À primeira vista, parecem apenas animações dinâmicas inspiradas no universo Lego coloridas e pensadas para entreter. No entanto, os vídeos que viralizam nas redes sociais escondem uma estratégia mais complexa: o uso de inteligência artificial para disseminar propaganda pró-Irã em meio ao conflito com os Estados Unidos.
Os conteúdos, que já somam milhões de visualizações, misturam cenas de guerra com figuras conhecidas, como o ex-presidente Donald Trump, além de abordar temas sensíveis e episódios marcantes, como o caso de George Floyd. Apesar da estética aparentemente leve, a mensagem é direta: posicionar o Irã como um país que resiste a um suposto domínio global americano.
A origem desses vídeos foi investigada pela BBC, que conversou com um representante da produtora responsável, a Explosive Media. Identificado como “Sr. Explosive”, ele afirmou inicialmente que a empresa era independente, mas acabou admitindo que o governo iraniano atua como cliente, algo que não havia sido confirmado publicamente até então. Segundo ele, o uso da estética inspirada em Lego não é por acaso, mas uma escolha estratégica por se tratar de uma linguagem visual universal, capaz de alcançar públicos diversos, especialmente no Ocidente.
Mesmo com grande alcance, os vídeos apresentam distorções e informações não verificadas. Em algumas produções, por exemplo, surgem teorias conspiratórias envolvendo os chamados “arquivos Epstein”, sem qualquer evidência concreta. Em outro caso, um piloto americano é retratado como capturado pelo Irã, embora autoridades dos Estados Unidos tenham informado que ele foi resgatado por forças especiais. Ainda assim, versões alternativas como essas acabam sendo amplamente compartilhadas e, em alguns casos, reforçadas por influenciadores digitais.

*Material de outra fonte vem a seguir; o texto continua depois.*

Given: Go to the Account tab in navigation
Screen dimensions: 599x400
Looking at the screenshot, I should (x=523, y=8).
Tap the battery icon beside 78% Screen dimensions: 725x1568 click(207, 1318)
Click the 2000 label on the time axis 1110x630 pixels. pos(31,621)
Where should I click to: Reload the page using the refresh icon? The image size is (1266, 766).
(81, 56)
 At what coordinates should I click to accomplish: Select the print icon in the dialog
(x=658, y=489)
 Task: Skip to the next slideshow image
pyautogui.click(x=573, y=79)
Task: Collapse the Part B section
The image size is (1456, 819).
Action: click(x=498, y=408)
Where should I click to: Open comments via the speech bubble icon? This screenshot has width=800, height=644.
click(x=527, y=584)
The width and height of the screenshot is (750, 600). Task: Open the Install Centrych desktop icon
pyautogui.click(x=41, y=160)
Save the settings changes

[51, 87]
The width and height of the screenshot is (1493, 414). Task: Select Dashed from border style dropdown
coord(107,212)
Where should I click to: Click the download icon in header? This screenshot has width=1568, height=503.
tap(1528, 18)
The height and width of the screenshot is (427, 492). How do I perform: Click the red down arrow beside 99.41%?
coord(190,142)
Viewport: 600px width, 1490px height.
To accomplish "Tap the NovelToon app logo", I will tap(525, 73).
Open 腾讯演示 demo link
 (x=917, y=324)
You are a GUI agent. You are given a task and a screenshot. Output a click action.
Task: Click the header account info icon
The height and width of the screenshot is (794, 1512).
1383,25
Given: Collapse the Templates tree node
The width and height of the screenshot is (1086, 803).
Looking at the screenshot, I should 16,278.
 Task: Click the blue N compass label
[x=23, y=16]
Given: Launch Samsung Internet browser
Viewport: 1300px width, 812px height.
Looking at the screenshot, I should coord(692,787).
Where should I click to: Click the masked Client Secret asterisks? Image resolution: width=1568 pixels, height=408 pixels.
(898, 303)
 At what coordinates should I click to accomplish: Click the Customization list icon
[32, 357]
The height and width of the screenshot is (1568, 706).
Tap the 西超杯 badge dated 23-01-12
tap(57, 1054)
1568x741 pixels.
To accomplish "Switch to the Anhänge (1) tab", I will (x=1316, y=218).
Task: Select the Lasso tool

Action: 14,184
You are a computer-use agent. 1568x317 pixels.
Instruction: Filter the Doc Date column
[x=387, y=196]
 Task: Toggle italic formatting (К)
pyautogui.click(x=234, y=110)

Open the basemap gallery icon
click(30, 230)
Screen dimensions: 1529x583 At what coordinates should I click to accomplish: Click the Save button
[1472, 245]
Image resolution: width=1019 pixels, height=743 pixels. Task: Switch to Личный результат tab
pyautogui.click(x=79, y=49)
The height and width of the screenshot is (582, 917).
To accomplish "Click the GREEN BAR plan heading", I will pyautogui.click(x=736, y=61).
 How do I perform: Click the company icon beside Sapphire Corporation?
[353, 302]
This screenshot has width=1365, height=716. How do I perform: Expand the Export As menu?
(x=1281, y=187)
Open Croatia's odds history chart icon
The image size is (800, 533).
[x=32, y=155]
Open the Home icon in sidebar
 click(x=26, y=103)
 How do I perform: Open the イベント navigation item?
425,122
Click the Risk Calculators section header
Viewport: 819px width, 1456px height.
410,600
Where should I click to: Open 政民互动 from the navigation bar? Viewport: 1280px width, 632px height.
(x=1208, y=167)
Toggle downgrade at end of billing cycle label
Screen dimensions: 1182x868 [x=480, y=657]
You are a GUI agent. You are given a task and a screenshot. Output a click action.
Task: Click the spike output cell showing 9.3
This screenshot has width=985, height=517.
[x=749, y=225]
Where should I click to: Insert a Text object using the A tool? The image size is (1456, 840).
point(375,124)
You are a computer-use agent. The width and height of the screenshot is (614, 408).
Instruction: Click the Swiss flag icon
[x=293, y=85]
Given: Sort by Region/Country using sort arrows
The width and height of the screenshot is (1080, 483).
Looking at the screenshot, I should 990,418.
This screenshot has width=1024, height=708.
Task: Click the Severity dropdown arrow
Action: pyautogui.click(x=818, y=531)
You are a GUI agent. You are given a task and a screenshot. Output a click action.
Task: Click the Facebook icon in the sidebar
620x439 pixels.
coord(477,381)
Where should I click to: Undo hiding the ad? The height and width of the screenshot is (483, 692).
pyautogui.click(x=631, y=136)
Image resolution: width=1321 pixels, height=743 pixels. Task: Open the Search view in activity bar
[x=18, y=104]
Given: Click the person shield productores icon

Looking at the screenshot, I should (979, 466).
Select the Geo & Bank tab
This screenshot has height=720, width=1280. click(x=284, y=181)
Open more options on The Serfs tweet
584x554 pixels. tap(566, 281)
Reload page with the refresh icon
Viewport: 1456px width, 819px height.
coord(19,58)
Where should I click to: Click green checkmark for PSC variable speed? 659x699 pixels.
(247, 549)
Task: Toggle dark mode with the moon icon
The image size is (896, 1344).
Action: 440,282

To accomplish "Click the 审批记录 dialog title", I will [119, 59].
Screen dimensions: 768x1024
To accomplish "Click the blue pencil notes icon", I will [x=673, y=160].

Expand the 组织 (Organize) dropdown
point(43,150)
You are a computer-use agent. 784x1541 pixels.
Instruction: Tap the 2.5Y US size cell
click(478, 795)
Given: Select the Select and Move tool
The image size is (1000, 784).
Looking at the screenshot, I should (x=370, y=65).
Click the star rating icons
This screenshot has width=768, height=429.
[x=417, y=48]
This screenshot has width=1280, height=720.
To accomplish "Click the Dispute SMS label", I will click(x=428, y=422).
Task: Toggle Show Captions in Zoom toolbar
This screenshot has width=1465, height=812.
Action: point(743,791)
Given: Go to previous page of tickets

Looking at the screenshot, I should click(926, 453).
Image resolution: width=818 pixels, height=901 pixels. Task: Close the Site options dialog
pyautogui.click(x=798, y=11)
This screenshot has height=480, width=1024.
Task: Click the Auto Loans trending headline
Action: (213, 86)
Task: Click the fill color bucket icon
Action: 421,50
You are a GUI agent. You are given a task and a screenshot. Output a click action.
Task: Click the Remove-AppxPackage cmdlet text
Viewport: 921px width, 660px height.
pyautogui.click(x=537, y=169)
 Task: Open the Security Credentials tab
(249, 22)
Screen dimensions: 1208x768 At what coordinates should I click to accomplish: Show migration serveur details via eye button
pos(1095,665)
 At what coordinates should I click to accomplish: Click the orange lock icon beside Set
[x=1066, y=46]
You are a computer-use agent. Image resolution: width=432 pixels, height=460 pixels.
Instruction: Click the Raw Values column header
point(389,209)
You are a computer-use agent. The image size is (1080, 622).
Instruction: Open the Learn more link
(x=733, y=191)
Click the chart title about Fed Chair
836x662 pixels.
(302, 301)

Especialistas apontam que esse tipo de conteúdo representa uma nova fase da propaganda política. A combinação entre inteligência artificial e elementos culturais facilita a conexão com públicos estrangeiros, tornando a mensagem mais convincente. Para pesquisadores da área, trata-se de uma espécie de “guerra memética”, em que vídeos curtos e virais passam a disputar narrativas em escala global, muitas vezes sem a mediação da imprensa tradicional.
Outro fator que chama atenção é a velocidade de produção. Os vídeos costumam surgir logo após eventos importantes do conflito às vezes, até antes de confirmações oficiais o que contribui para moldar a percepção pública de forma quase imediata. Além disso, as cenas têm se tornado cada vez mais detalhadas, retratando ataques a locais específicos que, na realidade, sofreram danos bem menores do que os apresentados.
Enquanto esse conteúdo circula livremente pelo mundo, dentro do Irã o acesso à internet segue restrito. O próprio representante da produtora afirmou ter utilizado um tipo especial de conexão concedida pelo governo para falar com jornalistas, o que evidencia o controle da informação no país. Ainda assim, a estratégia digital segue voltada principalmente ao público externo.
Mesmo com tentativas de plataformas de remover esse tipo de material, novas contas continuam surgindo rapidamente. Para especialistas, isso indica que esse modelo de comunicação direto, deve se consolidar como uma ferramenta permanente de influência internacional.
Nesse cenário, a fronteira entre entretenimento e propaganda se torna cada vez mais difícil de identificar, exigindo do público um olhar mais crítico diante de conteúdos virais que, à primeira vista, parecem inofensivos.